Comment expliquez-vous alors que des politiques qui disent être démocrates s’abstiennent, par exemple, à prendre part à des élections, moyen par lequel ils peuvent obtenir des changements qu’ils réclament ?
Ils n’ont pas décidé au hasard de ne pas y aller. Ils considèrent que les conditions d’organisation de ces élections ne sont pas réunies. On ne peut pas aller à une réunion ou à une compétition qui ne sert à rien. Si c’est le cas, on analyse et on observe. S’il ne sert à rien d’y aller, alors ce n’est pas la peine de perdre le temps. Je prends un exemple : On donne vingt millions de francs à nous qui avons décidé d’aller aux élections. Je ne vais pas aller saupoudrer en donnant un million à chacun pour avoir vingt candidatures. Ce serait juste pour témoigner ou pour dire que nous sommes présents. Cela n’a aucun sens. Nous avons financé les seuls endroits où nous sommes sûrs de gagner. Maintenant, si notre analyse est que – et ce cas peut arriver – dans cinq ans, les élections ne servent à rien, alors nous n’irons pas aux élections.  

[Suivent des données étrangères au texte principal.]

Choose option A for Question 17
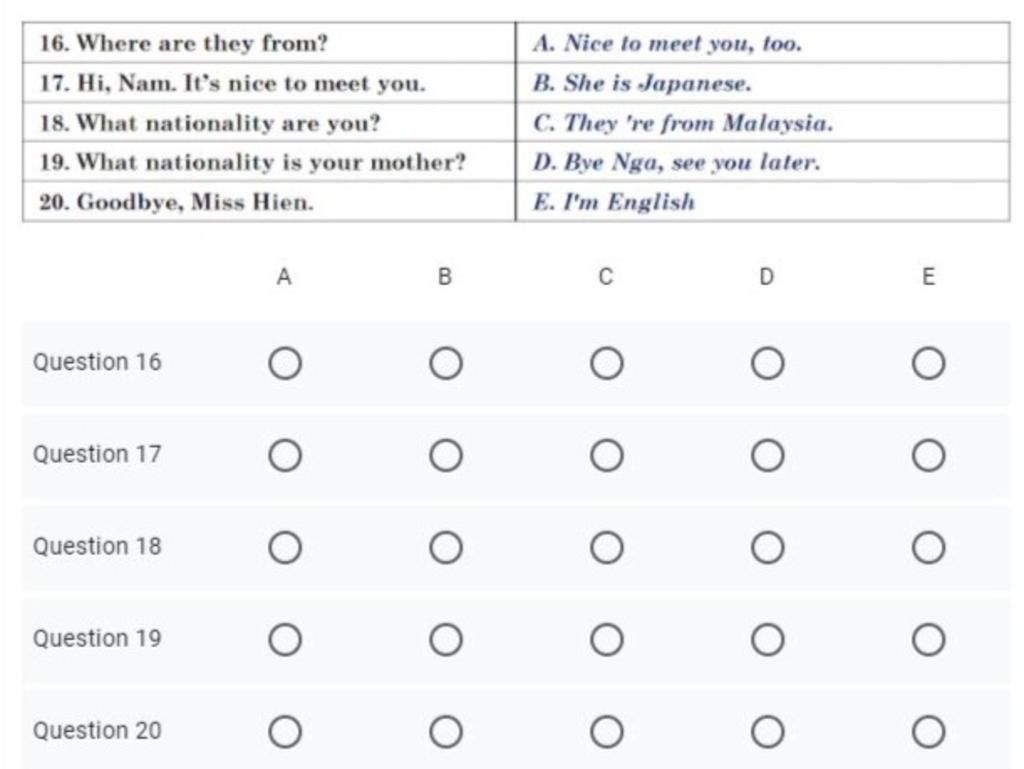The height and width of the screenshot is (769, 1024). point(284,456)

Alors quel jugement portez-vous sur les décisions prises par les uns et les autres de ne pas aller aux élections ?
Une décision ne doit pas être d’émotion, mais de raison. Il ne faut jamais agir par émotion en politique. Une situation peut plaire ou ne pas plaire. Mais quand le terrain indique une orientation, il faut la suivre. 

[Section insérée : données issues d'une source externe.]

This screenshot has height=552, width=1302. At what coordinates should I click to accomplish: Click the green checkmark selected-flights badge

Est-ce à croire que la recomposition de la Cei, le statut et le financement de l’opposition que réclament d’autres opposants ne sont pas des conditions à votre participation aux élections ?
Il n’y a personne qui dit des choses différentes dans l’opposition. La libération des prisonniers, la recomposition de la CEI… tout le monde dit la même chose. 

Pour vous, la priorité est ailleurs ?
Ce n’est pas une affaire de priorité, c’est une affaire de réalité. Aujourd’hui, est-ce qu’on a même des priorités ? La réalité commande certaines choses. Soit on est un parti ou on n’en est pas un. C’est pourquoi nous ne faisons pas comme les autres qui traitent leurs camarades de traîtres. Chaque position peut se comprendre ; il suffit d’être attentif. Maintenant, quand on dit qu’il n’y a pas d’explications recevables, il faut en discuter. Alors, je comprends ceux qui disent qu’ils ne vont pas aux élections ; de cette même manière, ils doivent comprendre que moi je vais aux élections.  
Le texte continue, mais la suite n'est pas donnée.